Data Science is emerging as a business-critical practice in a number of sectors, says Matt Lovell, CTO of Centiq, but making optimum use of the opportunity may require a different mindset
The challenge with data is not its collection but understanding its true meaning and value. IBM estimates 90% of all the data existing in the world today has been generated in the last 24 months. Indeed, for data intense organisations such as the NHS, with disparate trusts throughout the country generating vast amounts of patient and operational data, the ability to harness this information to create insight has never been more important.
Ironically, we, in the technology profession, may have promoted Big Data as a panacea without truly and fully understanding the problems it can solve. There is a big opportunity here – we just need to think differently. We have much more to gain and exploit from Data Science but how we apply and secure this is now more important than infrastructure.

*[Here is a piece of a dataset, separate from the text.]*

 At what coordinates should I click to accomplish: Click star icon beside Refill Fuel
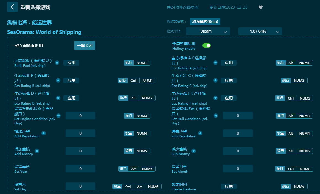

Data Science is emerging in a number of sectors as a business-critical practice and the healthcare sector has some of the most interesting developments. For example, aggregation of data sets from multiple sources are helping us understand the dynamics of specific cancers in more detail so much faster than ever before.
Aggregation of data sets from multiple sources are helping us understand the dynamics of specific cancers in more detail so much faster than ever before
Take the work Google DeepMind is undertaking with University College London Hospital NHS Foundation Trust. By applying its DeepMind artificial intelligence to the CT and MRI scans of 700 former cancer patients, Google’s technology will quickly distinguish healthy from cancerous tissue. It is hoped a resulting algorithm will cut the time needed to design targeted radiotherapy treatments from four hours to one.
The fact is, Data Science in an environment like this has life-critical implications. It provides new angles to understand and learn more from historic, existing and new data and patient outcomes can be improved as a direct result of data science. This is where the addition of Deep Learning and Machine Learning (intrinsic parts of Data Science) comes into play. These allow us to create and apply structure to data through automated approaches which, until recently, would have taken years to process and analyse.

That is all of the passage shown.